* **Your task**:
From the post about the Sparenborg family below, quote the stretch from "Today’s post is" through "happened to them.".

* **Supplied text**:
Today’s post is written by our volunteer Elizabeth, who was inspired to research 4 plates titled ‘baby Sparenborg’, and unravel the lost story of a British family with German origins, living in England during WW1. It is often impossible to tell how the sitters came to have their photographs taken, and this is a key example of a family caught up in WW1, yet taking time out at Whittome’s studio. These photographs of a young Margot Sparenborg, capture a moment of peace for a family that faced particular conflicts during WW1. Thank you to Elizabeth for bringing to light the Sparenborgs and what may have happened to them.
On August 5th, 1914 the Aliens Restrictions Act was passed by Parliament requiring foreign nationals to register with the police – this Act was mainly aimed at German nationals in Britain and meant that they could be interned or deported. Restrictions were placed on travel and the types of goods that could be exported or imported. At that time a British-born woman who married an ‘alien’ took on their nationality and many British women suddenly found that they, too, were classified as ‘enemy aliens’ – although few were interned.

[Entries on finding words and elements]
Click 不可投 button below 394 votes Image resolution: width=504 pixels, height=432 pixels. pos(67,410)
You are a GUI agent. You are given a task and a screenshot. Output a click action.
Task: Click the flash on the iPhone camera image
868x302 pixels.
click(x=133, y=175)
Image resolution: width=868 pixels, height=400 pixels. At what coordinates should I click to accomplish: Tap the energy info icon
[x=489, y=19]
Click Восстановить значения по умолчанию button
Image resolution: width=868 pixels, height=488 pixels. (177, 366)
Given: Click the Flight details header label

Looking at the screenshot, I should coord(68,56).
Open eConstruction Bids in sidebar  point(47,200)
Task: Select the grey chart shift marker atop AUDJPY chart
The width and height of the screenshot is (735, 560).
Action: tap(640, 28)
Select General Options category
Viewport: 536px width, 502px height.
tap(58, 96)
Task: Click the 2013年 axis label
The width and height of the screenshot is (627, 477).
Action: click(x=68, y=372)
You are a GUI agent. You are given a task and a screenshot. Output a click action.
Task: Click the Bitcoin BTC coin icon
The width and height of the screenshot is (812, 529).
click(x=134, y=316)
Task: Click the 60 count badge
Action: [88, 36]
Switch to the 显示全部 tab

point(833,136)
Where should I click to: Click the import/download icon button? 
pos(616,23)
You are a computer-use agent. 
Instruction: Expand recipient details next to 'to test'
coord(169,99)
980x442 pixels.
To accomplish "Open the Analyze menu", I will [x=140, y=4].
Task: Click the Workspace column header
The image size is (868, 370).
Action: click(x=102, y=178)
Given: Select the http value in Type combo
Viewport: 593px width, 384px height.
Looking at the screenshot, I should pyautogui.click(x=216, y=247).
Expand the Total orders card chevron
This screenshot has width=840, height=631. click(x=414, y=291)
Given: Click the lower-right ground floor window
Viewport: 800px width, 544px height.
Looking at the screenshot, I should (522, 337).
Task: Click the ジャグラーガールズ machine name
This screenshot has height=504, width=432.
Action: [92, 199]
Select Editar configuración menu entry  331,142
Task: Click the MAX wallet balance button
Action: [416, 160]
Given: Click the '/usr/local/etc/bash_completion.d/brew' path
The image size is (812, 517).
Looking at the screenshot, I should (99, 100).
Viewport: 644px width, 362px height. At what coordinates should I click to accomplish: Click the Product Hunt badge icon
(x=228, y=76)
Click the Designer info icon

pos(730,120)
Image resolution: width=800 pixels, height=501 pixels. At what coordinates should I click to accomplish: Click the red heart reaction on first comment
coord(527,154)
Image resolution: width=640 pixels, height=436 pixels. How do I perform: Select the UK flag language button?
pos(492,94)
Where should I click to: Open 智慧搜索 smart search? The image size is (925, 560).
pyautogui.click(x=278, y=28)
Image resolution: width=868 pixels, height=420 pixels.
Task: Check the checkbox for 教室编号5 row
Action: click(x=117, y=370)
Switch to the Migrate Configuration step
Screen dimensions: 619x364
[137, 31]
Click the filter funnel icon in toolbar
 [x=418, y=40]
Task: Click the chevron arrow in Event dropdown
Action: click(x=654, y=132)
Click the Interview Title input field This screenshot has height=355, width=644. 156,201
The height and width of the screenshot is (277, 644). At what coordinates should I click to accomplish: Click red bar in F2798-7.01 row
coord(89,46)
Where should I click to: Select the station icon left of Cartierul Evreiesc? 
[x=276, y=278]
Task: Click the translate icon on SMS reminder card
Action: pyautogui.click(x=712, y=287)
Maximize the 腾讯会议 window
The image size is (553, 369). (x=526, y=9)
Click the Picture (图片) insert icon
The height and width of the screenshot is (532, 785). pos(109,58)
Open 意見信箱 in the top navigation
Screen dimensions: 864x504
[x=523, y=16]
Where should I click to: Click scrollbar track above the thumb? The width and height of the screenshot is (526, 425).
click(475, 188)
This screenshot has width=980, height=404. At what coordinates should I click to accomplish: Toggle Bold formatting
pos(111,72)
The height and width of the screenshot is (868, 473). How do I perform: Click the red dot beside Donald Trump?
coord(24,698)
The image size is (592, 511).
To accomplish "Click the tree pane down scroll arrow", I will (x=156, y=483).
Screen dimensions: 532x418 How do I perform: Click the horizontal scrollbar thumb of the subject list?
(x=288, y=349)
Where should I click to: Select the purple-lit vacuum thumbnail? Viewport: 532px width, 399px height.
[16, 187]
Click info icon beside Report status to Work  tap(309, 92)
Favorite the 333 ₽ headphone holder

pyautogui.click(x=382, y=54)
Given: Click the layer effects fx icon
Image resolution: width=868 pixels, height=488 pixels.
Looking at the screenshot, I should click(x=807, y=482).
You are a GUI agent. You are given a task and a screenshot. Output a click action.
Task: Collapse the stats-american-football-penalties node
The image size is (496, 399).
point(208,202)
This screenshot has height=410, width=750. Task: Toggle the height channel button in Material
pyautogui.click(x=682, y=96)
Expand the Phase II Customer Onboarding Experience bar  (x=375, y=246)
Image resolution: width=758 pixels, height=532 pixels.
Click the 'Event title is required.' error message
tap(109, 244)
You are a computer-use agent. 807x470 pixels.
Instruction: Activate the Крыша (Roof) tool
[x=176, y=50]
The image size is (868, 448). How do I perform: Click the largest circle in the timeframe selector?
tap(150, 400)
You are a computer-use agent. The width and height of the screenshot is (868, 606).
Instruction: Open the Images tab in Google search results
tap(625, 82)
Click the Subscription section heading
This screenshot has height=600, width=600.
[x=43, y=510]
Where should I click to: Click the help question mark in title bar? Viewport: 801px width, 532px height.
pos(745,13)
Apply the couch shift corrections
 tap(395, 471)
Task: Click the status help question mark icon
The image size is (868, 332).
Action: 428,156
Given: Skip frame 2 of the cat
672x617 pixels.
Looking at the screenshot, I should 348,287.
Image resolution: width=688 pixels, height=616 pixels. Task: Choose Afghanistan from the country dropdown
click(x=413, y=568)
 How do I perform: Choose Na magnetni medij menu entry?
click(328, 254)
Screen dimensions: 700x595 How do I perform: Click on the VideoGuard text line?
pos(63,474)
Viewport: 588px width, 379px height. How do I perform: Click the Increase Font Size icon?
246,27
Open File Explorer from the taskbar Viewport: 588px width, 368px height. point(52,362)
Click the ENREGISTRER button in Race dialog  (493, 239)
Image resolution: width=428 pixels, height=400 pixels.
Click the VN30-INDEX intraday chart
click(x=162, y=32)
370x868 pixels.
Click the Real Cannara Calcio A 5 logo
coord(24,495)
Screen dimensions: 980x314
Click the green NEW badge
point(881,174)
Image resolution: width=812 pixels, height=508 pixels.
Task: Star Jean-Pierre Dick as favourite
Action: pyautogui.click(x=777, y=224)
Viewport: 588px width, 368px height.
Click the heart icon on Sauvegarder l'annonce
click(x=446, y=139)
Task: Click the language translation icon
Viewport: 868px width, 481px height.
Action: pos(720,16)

* **Complete answer**:
Today’s post is written by our volunteer Elizabeth, who was inspired to research 4 plates titled ‘baby Sparenborg’, and unravel the lost story of a British family with German origins, living in England during WW1. It is often impossible to tell how the sitters came to have their photographs taken, and this is a key example of a family caught up in WW1, yet taking time out at Whittome’s studio. These photographs of a young Margot Sparenborg, capture a moment of peace for a family that faced particular conflicts during WW1. Thank you to Elizabeth for bringing to light the Sparenborgs and what may have happened to them.